## What you are asked to do:
What number of lines in the records below hold the word "field"? Give that number alone.

Collected data entries:
Segment Open

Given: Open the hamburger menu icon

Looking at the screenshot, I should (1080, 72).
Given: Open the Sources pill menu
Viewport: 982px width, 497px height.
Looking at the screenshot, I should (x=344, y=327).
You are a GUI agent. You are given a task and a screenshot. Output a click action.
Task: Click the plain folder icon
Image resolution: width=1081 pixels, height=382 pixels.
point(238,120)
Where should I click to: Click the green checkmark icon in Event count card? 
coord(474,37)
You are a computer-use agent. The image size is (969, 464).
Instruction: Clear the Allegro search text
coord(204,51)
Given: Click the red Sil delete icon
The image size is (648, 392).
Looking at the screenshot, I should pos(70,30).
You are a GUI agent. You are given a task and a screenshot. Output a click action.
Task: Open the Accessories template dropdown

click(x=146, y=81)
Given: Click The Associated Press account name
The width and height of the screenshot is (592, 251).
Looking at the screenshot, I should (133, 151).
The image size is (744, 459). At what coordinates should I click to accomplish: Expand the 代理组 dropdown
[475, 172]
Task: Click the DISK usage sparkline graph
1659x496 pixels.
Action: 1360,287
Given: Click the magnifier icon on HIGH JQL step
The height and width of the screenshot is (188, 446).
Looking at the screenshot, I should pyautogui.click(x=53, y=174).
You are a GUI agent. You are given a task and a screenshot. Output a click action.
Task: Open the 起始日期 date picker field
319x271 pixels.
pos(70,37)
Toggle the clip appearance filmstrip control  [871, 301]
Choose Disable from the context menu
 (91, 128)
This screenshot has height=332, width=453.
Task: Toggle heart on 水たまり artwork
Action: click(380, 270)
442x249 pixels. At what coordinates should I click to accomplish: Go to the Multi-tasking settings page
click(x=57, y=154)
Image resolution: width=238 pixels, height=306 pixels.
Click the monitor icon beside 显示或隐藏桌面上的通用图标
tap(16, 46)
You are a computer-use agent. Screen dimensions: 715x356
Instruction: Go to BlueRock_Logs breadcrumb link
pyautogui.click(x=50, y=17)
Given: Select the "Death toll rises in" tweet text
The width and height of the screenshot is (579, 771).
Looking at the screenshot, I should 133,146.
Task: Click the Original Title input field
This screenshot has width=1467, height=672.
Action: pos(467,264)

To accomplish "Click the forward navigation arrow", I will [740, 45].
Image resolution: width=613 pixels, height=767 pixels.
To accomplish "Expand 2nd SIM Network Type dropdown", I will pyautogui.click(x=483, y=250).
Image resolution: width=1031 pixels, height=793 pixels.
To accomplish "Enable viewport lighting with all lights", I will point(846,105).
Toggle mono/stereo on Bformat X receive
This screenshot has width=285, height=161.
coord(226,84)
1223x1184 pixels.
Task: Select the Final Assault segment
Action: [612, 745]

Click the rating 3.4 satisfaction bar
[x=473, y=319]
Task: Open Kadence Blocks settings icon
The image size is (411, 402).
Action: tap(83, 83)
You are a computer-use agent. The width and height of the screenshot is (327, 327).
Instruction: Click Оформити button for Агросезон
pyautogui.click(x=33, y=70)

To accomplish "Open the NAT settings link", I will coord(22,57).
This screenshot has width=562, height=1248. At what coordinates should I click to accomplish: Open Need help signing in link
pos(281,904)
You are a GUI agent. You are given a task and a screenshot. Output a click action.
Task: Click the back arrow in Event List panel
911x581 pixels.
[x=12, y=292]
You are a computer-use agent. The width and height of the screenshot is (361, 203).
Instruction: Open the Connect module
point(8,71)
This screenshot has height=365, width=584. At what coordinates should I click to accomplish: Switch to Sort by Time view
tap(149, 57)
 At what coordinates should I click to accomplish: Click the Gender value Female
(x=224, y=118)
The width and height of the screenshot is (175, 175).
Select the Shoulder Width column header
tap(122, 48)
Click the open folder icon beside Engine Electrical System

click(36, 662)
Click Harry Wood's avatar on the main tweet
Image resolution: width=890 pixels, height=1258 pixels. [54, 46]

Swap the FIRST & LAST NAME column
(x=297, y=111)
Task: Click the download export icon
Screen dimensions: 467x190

Segment Closed

## Answer section:
2